[libc-commits] [libc] [libc] Polish GPU benchmarking (PR #153900)
Leandro Lacerda via libc-commits
libc-commits at lists.llvm.org
Fri Aug 15 16:17:47 PDT 2025
https://github.com/leandrolcampos created https://github.com/llvm/llvm-project/pull/153900
This patch provides cleanups and improvements for the GPU benchmarking infrastructure. The key changes are:
- Fix benchmark convergence bug: Round up the scaled iteration count (ceil) to ensure it grows properly. The previous truncation logic causes the iteration count to get stuck.
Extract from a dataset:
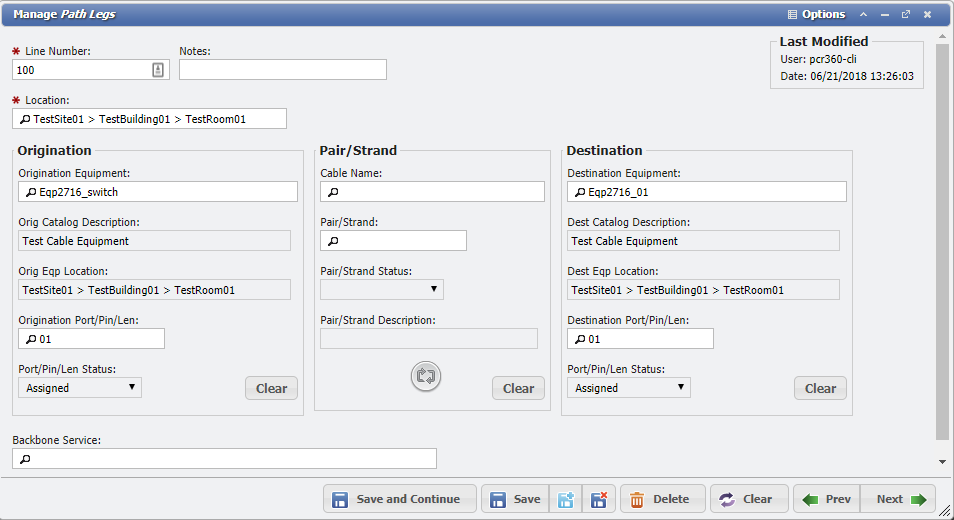Go to the Prev path leg

coord(827,499)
- Resolve remaining compiler warning.
- Remove unused `BenchmarkLogger` files: This is dead code that added maintenance and cognitive overhead without providing functionality.
- Improve build hygiene: Clean up headers and CMake dependencies to strictly follow the 'include what you use' (IWYU) principle.
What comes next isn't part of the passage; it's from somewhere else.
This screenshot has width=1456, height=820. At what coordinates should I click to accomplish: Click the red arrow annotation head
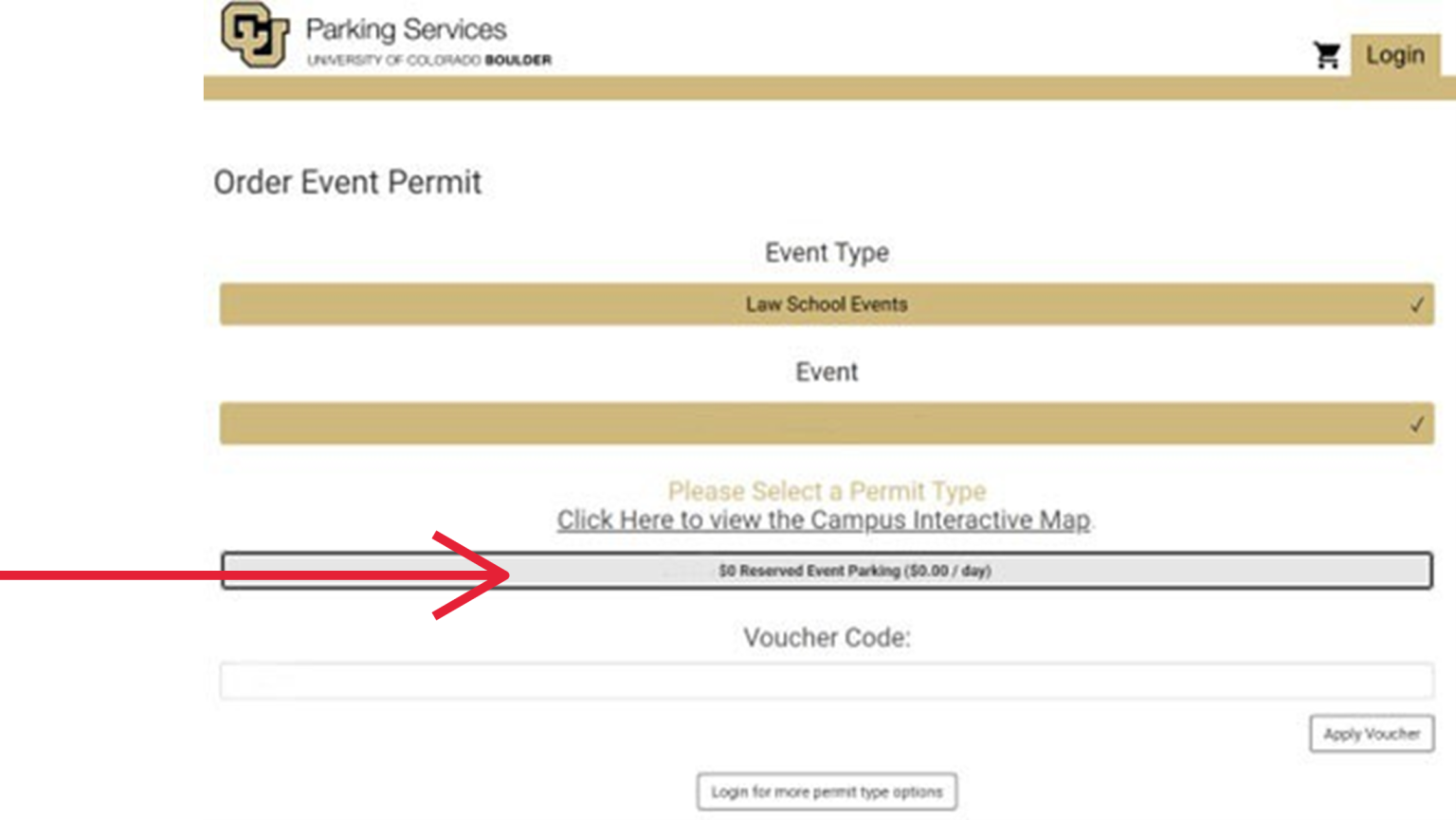pos(474,574)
>From 45e974be1a4049eb84dfbd7a9f426293e46149e6 Mon Sep 17 00:00:00 2001
From: Leandro Augusto Lacerda Campos <leandrolcampos at yahoo.com.br>
Date: Fri, 15 Aug 2025 09:53:12 -0300
Subject: [PATCH 1/4] Clean up headers and CMake deps
---
libc/benchmarks/gpu/CMakeLists.txt | 15 ++++-----------
libc/benchmarks/gpu/LibcGpuBenchmark.cpp | 10 ++++++----
libc/benchmarks/gpu/LibcGpuBenchmark.h | 4 +---
libc/benchmarks/gpu/timing/amdgpu/CMakeLists.txt | 3 ++-
libc/benchmarks/gpu/timing/amdgpu/timing.h | 1 -
libc/benchmarks/gpu/timing/nvptx/CMakeLists.txt | 3 ++-
libc/benchmarks/gpu/timing/nvptx/timing.h | 2 --
7 files changed, 15 insertions(+), 23 deletions(-)
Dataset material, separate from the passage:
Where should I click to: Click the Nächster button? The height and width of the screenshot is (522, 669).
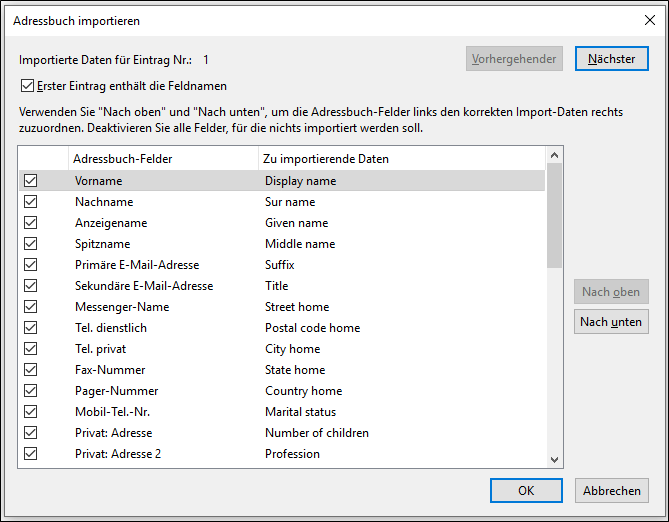(x=611, y=59)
diff --git a/libc/benchmarks/gpu/CMakeLists.txt b/libc/benchmarks/gpu/CMakeLists.txt
index beedac78d4826..cfd458552e96c 100644
--- a/libc/benchmarks/gpu/CMakeLists.txt
+++ b/libc/benchmarks/gpu/CMakeLists.txt
@@ -38,31 +38,24 @@ add_unittest_framework_library(
SRCS
LibcGpuBenchmark.cpp
LibcGpuBenchmarkMain.cpp
- BenchmarkLogger.cpp
HDRS
LibcGpuBenchmark.h
- BenchmarkLogger.h
DEPENDS
+ libc.benchmarks.gpu.timing.timing
libc.hdr.stdint_proxy
- libc.src.__support.big_int
- libc.src.__support.c_string
libc.src.__support.CPP.string
libc.src.__support.CPP.string_view
libc.src.__support.CPP.type_traits
- libc.src.__support.CPP.limits
libc.src.__support.CPP.algorithm
libc.src.__support.CPP.atomic
libc.src.__support.CPP.array
- libc.src.__support.fixed_point.fx_rep
- libc.src.__support.macros.properties.types
- libc.src.__support.OSUtil.osutil
- libc.src.__support.uint128
libc.src.__support.FPUtil.fp_bits
libc.src.__support.FPUtil.sqrt
libc.src.__support.fixedvector
- libc.src.time.clock
- libc.benchmarks.gpu.timing.timing
+ libc.src.__support.GPU.utils
+ libc.src.__support.time.gpu.time_utils
libc.src.stdio.printf
+ libc.src.time.clock
)
add_subdirectory(src)
diff --git a/libc/benchmarks/gpu/LibcGpuBenchmark.cpp b/libc/benchmarks/gpu/LibcGpuBenchmark.cpp
index ef816c51a87d7..50612e8d571a4 100644
--- a/libc/benchmarks/gpu/LibcGpuBenchmark.cpp
+++ b/libc/benchmarks/gpu/LibcGpuBenchmark.cpp
@@ -2,7 +2,6 @@
#include "hdr/stdint_proxy.h"
#include "src/__support/CPP/algorithm.h"
-#include "src/__support/CPP/array.h"
#include "src/__support/CPP/atomic.h"
#include "src/__support/CPP/string.h"
#include "src/__support/FPUtil/FPBits.h"
@@ -12,6 +11,7 @@
#include "src/__support/macros/config.h"
#include "src/__support/time/gpu/time_utils.h"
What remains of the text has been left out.